Blumnet is an skeleton detector based on DETR and DeformableDETR. It treats the skeleton as graph, detects skeleton curves, endpoints and junctions, and reconstructs graphs.

Citation

@article{Zhang2022BlumNet,
title={BlumNet: Graph Component Detection for Object Skeleton Extraction},
author={Zhang, Yulu and Sang, Liang and Grzegorzek, Marcin and See, John and Yang, Cong},
booktitle={ACM International Conference on Multimedia},
pages={5527-5536},
year={2022}
}

License

This project is released under the Apache 2.0 license.

Usage

1. Install requirements

  • Linux, CUDA>=10.2, GCC>=5.4, Python>=3.8

We recommend you to use Anaconda to create a conda environment:

conda create -n blumnet python=3.8
conda activate blumnet
  • PyTorch>=1.8, torchvision>=0.9 (following instructions here)

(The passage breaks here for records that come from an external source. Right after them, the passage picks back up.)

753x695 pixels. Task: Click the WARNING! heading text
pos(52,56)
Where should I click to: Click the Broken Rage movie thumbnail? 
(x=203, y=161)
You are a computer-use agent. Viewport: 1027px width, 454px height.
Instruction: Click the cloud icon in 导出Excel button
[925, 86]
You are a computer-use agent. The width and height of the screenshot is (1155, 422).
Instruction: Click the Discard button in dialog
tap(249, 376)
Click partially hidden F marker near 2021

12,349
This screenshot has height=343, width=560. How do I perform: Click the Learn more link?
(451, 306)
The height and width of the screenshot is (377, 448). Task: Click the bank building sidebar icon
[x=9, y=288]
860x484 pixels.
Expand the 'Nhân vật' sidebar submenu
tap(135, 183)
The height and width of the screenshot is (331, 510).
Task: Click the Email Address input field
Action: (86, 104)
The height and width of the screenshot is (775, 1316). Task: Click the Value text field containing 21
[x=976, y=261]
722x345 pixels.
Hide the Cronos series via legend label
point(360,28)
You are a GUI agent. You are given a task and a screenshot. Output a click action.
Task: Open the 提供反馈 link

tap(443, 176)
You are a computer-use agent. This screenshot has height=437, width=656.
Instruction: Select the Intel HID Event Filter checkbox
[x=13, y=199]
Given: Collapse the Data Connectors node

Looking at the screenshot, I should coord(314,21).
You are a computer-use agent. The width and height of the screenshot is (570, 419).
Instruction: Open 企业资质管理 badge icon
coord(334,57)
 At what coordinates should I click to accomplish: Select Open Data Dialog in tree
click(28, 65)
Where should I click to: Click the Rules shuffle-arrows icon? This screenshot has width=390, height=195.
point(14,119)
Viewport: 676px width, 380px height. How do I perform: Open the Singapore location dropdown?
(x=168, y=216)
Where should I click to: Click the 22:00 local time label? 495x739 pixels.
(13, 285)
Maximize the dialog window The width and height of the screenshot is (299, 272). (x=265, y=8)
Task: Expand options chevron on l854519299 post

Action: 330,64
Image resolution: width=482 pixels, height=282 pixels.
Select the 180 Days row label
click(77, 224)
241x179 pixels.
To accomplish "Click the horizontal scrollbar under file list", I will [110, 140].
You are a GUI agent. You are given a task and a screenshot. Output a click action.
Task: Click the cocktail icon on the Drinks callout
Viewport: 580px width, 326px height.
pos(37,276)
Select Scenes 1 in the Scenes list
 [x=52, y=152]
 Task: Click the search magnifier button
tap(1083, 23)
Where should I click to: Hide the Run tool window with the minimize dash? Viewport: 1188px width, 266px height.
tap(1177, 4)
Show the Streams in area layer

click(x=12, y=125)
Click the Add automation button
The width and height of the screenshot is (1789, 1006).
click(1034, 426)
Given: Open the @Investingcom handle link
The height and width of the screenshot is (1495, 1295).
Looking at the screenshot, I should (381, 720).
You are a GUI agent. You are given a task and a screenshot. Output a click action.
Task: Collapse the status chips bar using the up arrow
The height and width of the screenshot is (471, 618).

For example, you could install pytorch and torchvision as following:

conda install pytorch=1.9.0 torchvision=0.10.0 cudatoolkit=10.2 -c pytorch
  • Other requirements
pip install -r requirements.txt

2. Compile CUDA operators

This is for deformable transformer.

cd ./models/ops
sh ./make.sh
# unit test (should see all checking is True)
python test.py

3. Download backbone weights

Download the weights for backbones:

bash detection/download_backbones.sh

tree models/pretrained/ # check files

Make sure you get these files for pretrained backbone weights

models/pretrained/
├── swin_base_patch4_window12_384_22k.pth
└── swin_small_patch4_window7_224.pth
└── vgg16_caffe-292e1171.pth

4. Prepare datasets

Please download sk1491 from GoogleDrive and organize them as following:

code_root/
└── datasets/
    └── sk1491/
        ├── test/
        ├── train/
            ├── im
            ├── gt
            └── train_pair.lst

We also provide the other datasets' links: sk506, SymPASCAL, WH-SYMMAX. Note that these datasets' format is a bit different from their official version, the png/jpg files are extracted from original .mat files. As the groundtruth of formal datasets do not distinguish skeletons between multiple objects, we add some stitched images to sk1491, so that we could get more than one skeleton graphs per image. Based on this augmentation, it's easy to try Blumnet on multi-skeletons situation. We name the augmentated dataset sk1491_mix.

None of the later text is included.